* _Given instruction 1_
Could you quote the forum thread about the site defacement, everything from "but defacing is" down to "the cowards way.."?

+++ Excerpt to read

But what's the use of hacking the website? To spread out this stop Israel message? They should've atleast put their text in english.


----------



## 2cb2ct7 (Mar 15, 2008)

Fucking lamer-core...

"I like p0rn sites"

but you don't see me forcing my opinions on other people ;P


----------



## eternity575 (Mar 15, 2008)

sorry to say.. 
but defacing is an insult to hackers everywhere.
It's the worst "hacking" around. got no meaning, especially with those lame sentences.
Hacking.. the cowards way..
Like someone said... Its like breaking into someones house, spraying graffiti, knocking down a vase, the tv and a sofa, and leave.
Oh, by the way.. "the Israel" doesn't understand "stupidish" please be more clear next time.


----------



## Rykin (Mar 15, 2008)

Yes, I came home late last night to realize that GBAtemp had been taken over by superior hacker overlords..  Only to wake up and realize it hadn't quite been taken over- they just planted their flag and walked away- then one of our admins went all "WTF is this?" pushed it over, and now we're back.


----------



## GH0ST (Mar 15, 2008)

It is just dangerous for them  ... real wizards don't mess  ... Internet is a serious thing ...


----------



## Extreme Coder (Mar 15, 2008)

GH0ST said:
			
		

> It is just dangerous for them  ... real wizards don't mess  ... Internet is a serious thing ...


http://www.internetisseriousbusiness.com/


----------



## DS64 (Mar 15, 2008)

yep, was online when it happened.


----------



## Hyperlisk_ (Mar 15, 2008)

He's obviously just a script kiddie... Or else he would have control of the server... He probably just used some exploit script on the wiki.

++++++

* _Given instruction 2_
In the records, could you rewrite everything from the line containing "Viewport: 1358px width, 637px height." down to the line containing "Select the Silent", swapping "breadcrumb" for "navigation trail" and leaving all else unchanged?

+++ Data records

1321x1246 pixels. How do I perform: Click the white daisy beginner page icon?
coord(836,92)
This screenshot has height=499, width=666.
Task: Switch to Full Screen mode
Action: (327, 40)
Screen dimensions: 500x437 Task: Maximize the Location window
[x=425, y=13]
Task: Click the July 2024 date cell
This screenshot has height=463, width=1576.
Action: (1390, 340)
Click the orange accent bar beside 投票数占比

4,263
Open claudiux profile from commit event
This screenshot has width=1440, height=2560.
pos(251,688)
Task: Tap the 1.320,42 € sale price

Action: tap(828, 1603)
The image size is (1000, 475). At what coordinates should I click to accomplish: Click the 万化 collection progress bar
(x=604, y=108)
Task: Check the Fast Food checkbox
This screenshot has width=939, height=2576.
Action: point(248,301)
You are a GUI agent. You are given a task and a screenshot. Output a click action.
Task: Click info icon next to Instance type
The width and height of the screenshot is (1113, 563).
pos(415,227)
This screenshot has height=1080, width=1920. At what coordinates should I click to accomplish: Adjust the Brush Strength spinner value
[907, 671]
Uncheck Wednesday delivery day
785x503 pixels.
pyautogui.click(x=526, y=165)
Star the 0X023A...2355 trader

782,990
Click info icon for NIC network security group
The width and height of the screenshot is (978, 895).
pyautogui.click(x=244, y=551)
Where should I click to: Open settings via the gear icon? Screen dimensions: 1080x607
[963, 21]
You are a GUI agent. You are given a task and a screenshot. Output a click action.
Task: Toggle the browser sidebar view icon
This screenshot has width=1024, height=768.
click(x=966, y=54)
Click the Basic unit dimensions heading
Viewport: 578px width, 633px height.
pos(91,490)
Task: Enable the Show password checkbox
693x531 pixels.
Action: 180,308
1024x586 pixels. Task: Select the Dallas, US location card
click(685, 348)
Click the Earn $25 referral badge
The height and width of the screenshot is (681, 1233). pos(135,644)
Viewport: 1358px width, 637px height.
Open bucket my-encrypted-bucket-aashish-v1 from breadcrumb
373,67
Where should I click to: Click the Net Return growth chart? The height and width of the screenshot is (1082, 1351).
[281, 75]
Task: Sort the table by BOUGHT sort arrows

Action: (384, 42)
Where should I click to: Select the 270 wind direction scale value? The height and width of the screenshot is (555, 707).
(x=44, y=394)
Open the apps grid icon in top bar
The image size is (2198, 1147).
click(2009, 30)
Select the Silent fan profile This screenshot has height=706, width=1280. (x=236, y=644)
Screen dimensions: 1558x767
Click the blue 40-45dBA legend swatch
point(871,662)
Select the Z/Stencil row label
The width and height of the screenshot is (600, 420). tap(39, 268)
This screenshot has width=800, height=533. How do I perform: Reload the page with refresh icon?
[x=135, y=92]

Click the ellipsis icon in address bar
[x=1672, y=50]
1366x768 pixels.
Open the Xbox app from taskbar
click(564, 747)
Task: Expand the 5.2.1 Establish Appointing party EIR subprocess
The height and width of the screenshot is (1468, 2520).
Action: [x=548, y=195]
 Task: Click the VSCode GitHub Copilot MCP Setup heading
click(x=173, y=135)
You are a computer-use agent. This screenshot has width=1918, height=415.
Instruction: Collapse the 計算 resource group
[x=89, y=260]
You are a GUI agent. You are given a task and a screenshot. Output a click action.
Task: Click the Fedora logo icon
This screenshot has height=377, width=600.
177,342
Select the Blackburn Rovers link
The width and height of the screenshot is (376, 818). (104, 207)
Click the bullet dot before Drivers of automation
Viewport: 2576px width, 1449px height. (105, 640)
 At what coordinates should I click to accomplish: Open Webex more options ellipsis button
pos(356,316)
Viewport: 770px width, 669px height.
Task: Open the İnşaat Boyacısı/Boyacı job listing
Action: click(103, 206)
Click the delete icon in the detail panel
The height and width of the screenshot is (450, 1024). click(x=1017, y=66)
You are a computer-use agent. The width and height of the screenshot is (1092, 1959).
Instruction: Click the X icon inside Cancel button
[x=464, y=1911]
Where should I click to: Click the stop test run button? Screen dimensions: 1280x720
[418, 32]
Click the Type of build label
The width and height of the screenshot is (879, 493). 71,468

++++++

* _Final result 1_
but defacing is an insult to hackers everywhere.
It's the worst "hacking" around. got no meaning, especially with those lame sentences.
Hacking.. the cowards way..

* _Final result 2_
Viewport: 1358px width, 637px height.
Open bucket my-encrypted-bucket-aashish-v1 from navigation trail
373,67
Where should I click to: Click the Net Return growth chart? The height and width of the screenshot is (1082, 1351).
[281, 75]
Task: Sort the table by BOUGHT sort arrows

Action: (384, 42)
Where should I click to: Select the 270 wind direction scale value? The height and width of the screenshot is (555, 707).
(x=44, y=394)
Open the apps grid icon in top bar
The image size is (2198, 1147).
click(2009, 30)
Select the Silent fan profile This screenshot has height=706, width=1280. (x=236, y=644)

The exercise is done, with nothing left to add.